GOAL OF THE EXERCISE: An exact copy is required of every line from the one with "You are a GUI" through the end of the data below, and the pictures must stay out of it.

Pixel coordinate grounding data
※

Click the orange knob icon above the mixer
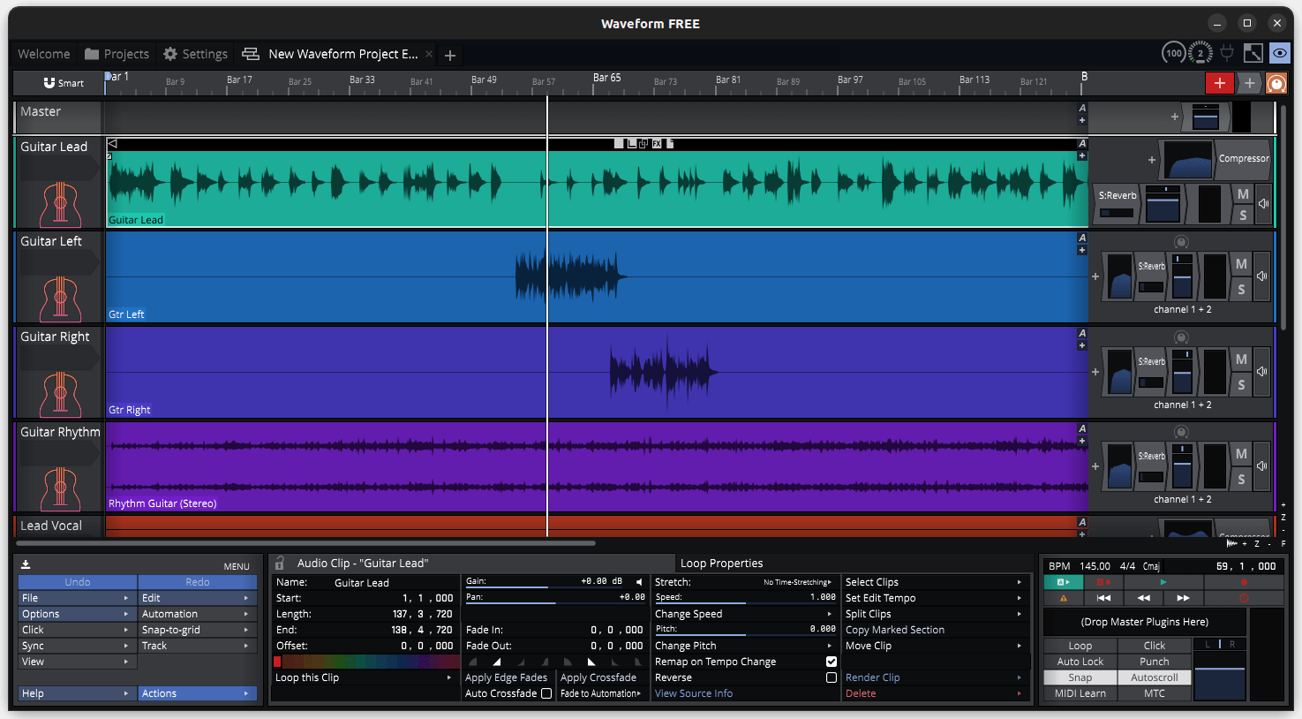Viewport: 1302px width, 719px height. tap(1276, 83)
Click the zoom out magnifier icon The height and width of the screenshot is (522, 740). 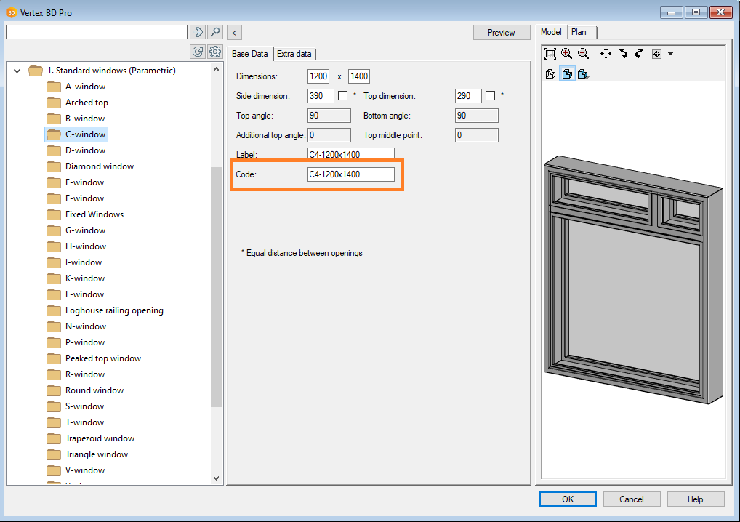click(x=583, y=54)
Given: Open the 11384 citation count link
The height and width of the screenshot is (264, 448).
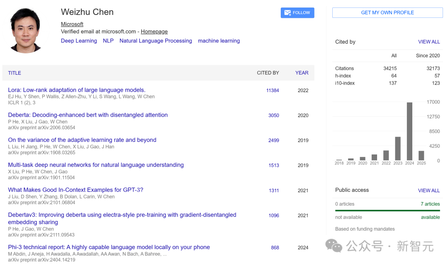Looking at the screenshot, I should 273,90.
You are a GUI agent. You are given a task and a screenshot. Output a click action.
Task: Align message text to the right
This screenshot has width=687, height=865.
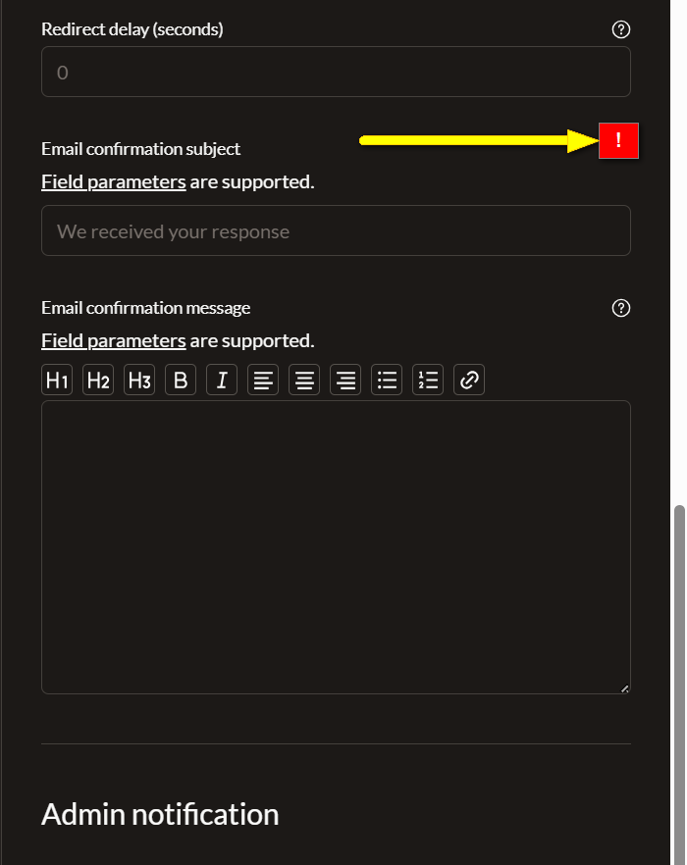coord(345,380)
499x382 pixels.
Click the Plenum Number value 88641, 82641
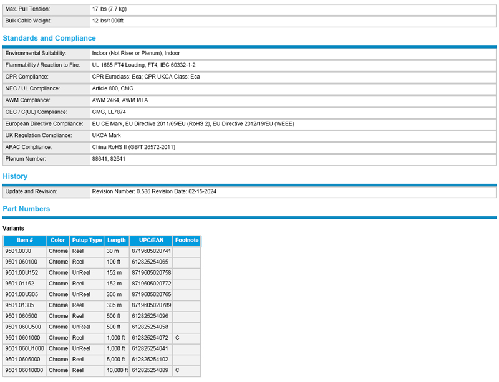pos(109,159)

※

WRITTEN SOLUTION:
You are a GUI agent. You are given a task and a screenshot. Output a click action.
Task: Align message text to the right
This screenshot has width=687, height=865.
coord(345,380)
499x382 pixels.
Click the Plenum Number value 88641, 82641
pos(109,159)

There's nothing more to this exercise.